Impedidos de entrar no local, devido ao espaço reduzido, os manifestantes resistiram, com gritos de protesto contra os retrocessos propostos pelo documento. Dentre eles, a definição de seis deveres para os professores, que deverão ser afixados nas salas de aula. O primeiro determina que o educador não poderá cooptar os alunos para nenhuma corrente política, ideológica ou partidária. Ele precisaria, ainda, se comprometer, a não incitar os alunos a participar de manifestação.
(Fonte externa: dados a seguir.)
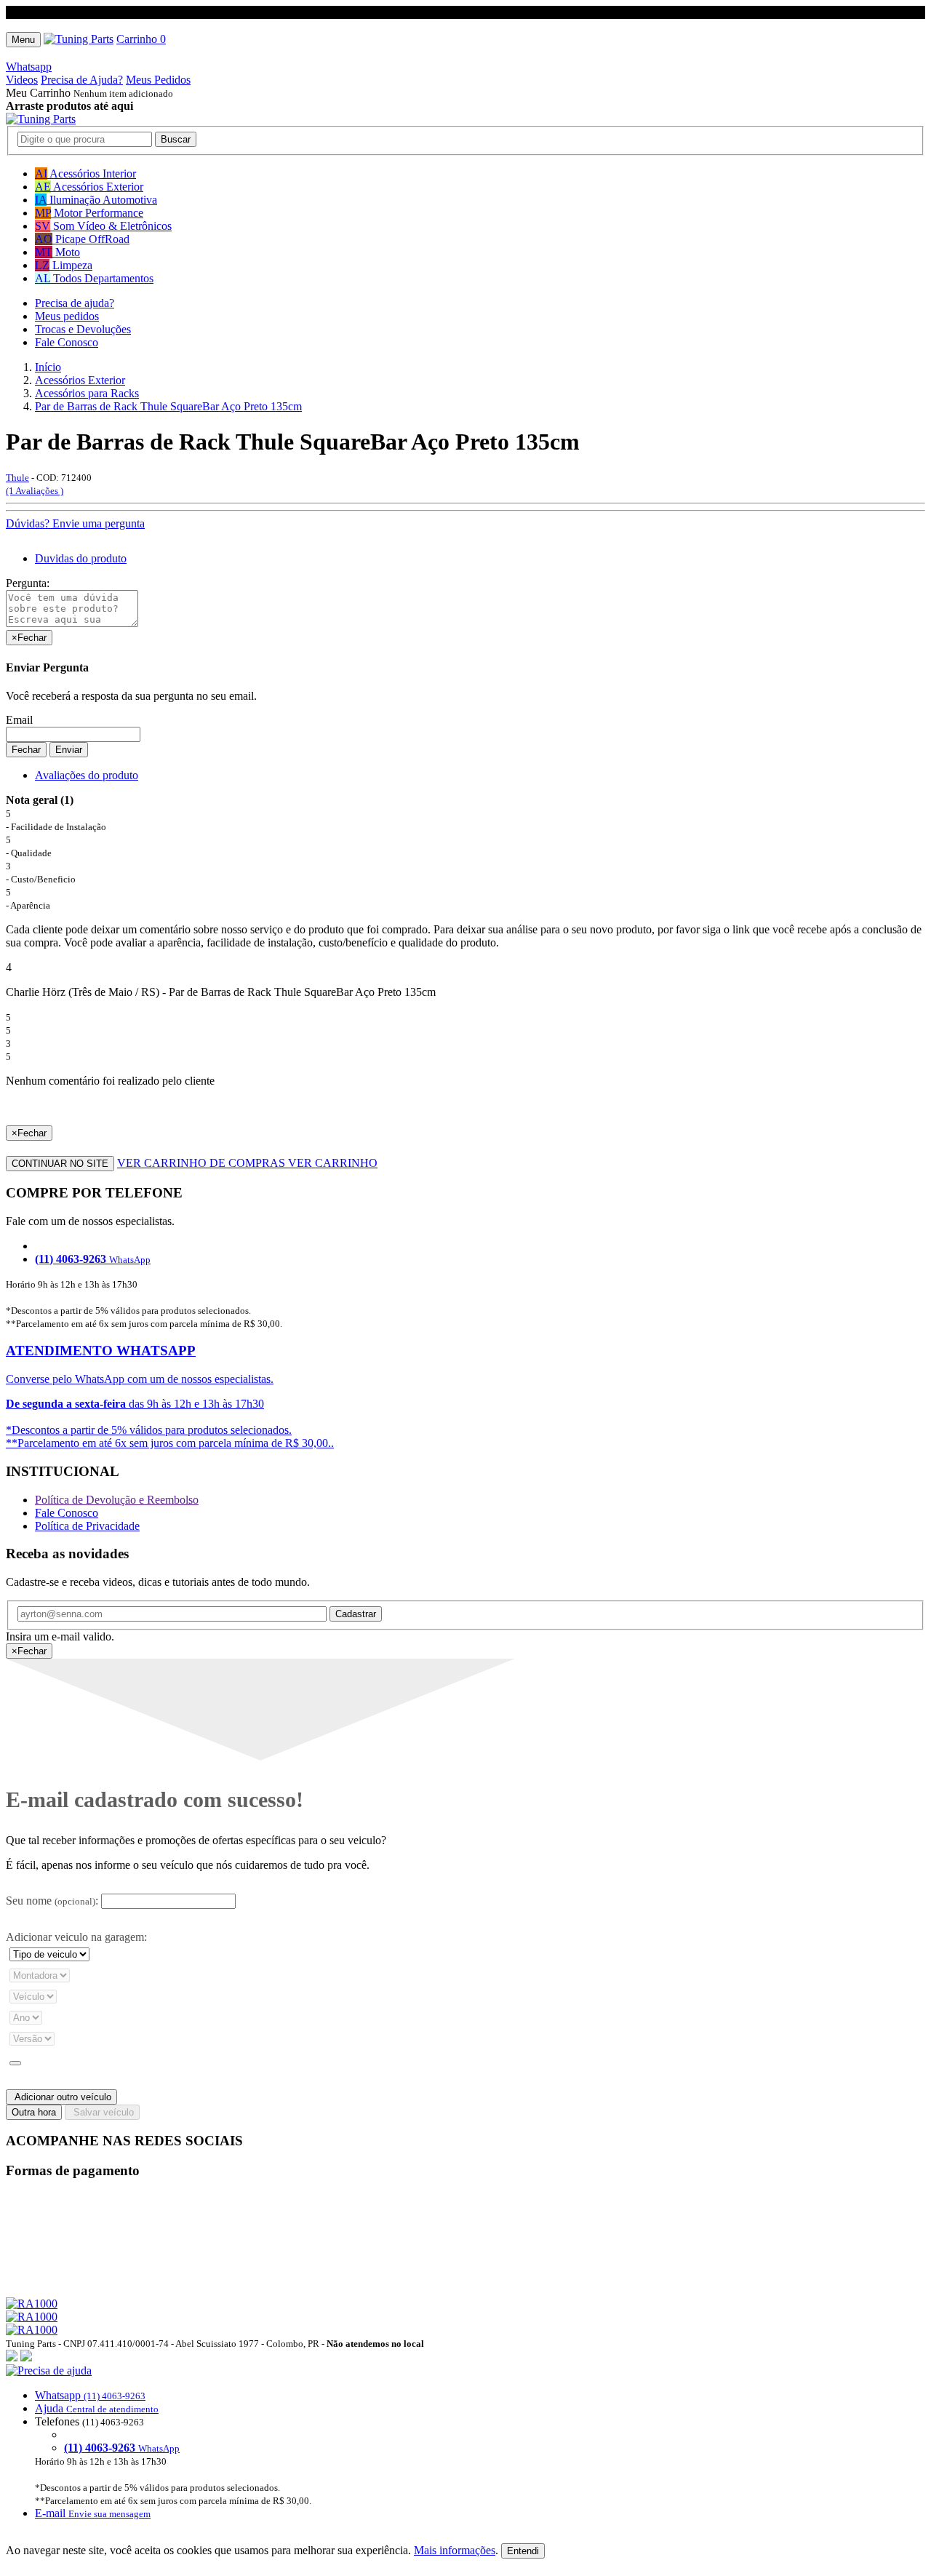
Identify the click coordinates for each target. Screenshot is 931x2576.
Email (19, 720)
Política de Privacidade (87, 1526)
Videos (22, 79)
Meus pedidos (67, 316)
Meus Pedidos (158, 79)
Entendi (523, 2550)
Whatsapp (29, 66)
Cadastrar (355, 1613)
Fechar (26, 749)
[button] (465, 2442)
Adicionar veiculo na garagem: (76, 1937)
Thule (17, 477)
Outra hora (34, 2112)
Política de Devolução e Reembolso (117, 1500)
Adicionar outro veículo (61, 2096)
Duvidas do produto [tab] (81, 558)
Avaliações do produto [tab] (86, 775)
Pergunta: (27, 583)
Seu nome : (52, 1900)
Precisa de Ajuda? (82, 79)
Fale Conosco (66, 342)
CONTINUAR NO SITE (60, 1163)
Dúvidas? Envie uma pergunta (75, 523)
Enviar (68, 749)
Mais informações (454, 2550)
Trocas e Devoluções (83, 329)
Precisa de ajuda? (74, 303)
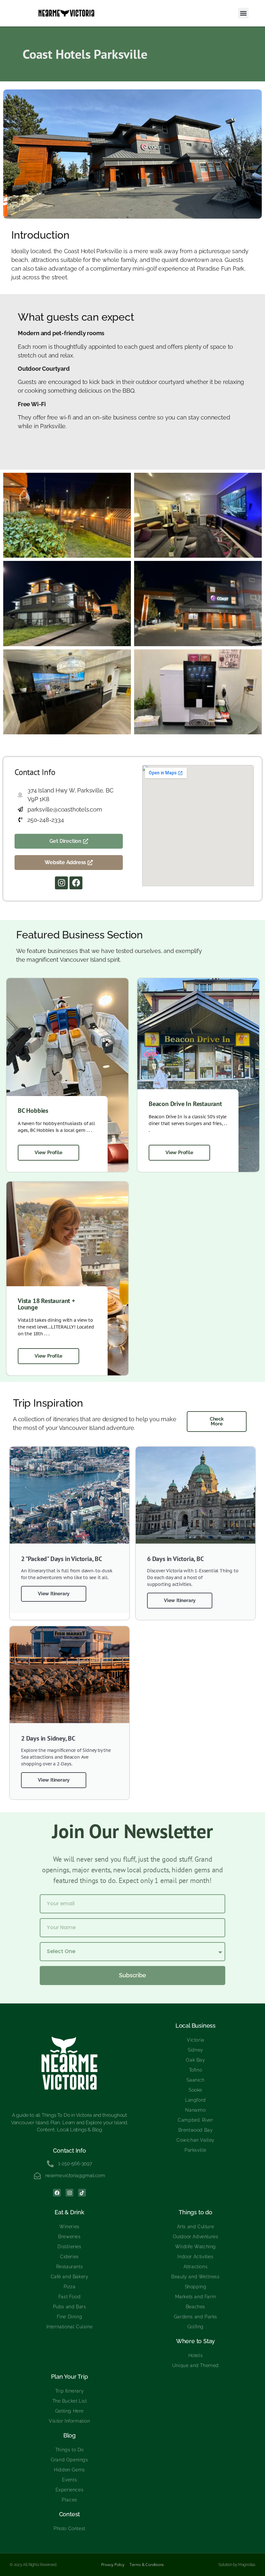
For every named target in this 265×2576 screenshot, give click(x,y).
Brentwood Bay (195, 2130)
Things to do (195, 2212)
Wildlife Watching (195, 2246)
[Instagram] (61, 882)
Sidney (195, 2050)
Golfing (195, 2326)
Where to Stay (195, 2341)
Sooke (195, 2090)
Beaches (195, 2306)
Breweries (69, 2236)
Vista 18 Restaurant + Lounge (46, 1304)
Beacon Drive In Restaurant (185, 1104)
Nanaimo (195, 2110)
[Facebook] (75, 882)
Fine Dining (69, 2316)
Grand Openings (69, 2459)
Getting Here (69, 2411)
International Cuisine (70, 2326)
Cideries (69, 2256)
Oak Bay (195, 2060)
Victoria (195, 2040)
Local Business (195, 2025)
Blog (69, 2435)
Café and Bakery (70, 2276)
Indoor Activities (195, 2256)
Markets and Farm (195, 2296)
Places (69, 2499)
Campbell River (195, 2120)
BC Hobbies (33, 1110)
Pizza (70, 2286)
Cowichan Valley (195, 2140)
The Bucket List (69, 2401)
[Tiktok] (82, 2193)
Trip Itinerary (69, 2391)
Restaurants (69, 2266)
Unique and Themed (195, 2365)
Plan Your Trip (69, 2376)
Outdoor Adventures (195, 2236)
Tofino (195, 2070)
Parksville (196, 2150)
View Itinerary (53, 1594)
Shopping (196, 2286)
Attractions (196, 2266)
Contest (69, 2514)
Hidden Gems (69, 2469)
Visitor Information (69, 2421)
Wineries (69, 2226)
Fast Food (69, 2296)
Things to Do (69, 2449)
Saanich (195, 2080)
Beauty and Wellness (195, 2276)
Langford (195, 2100)
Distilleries (69, 2246)
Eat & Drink (69, 2212)
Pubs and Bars (69, 2306)
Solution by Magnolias (236, 2564)
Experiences (70, 2489)
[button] (243, 13)
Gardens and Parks (195, 2316)
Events (69, 2479)
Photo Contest (69, 2528)
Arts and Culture (195, 2226)
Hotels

O texto também altera a Lei de Diretrizes e Bases da Educação (LDB, Lei 9.394/96) para afastar a possibilidade de oferta de disciplinas com o conteúdo de “gênero” ou “orientação sexual”.

O projeto destaca que as regras devem ser aplicadas em livros didáticos e paradidáticos, vestibulares, provas de concurso para professor e até nas instituições de ensino superior.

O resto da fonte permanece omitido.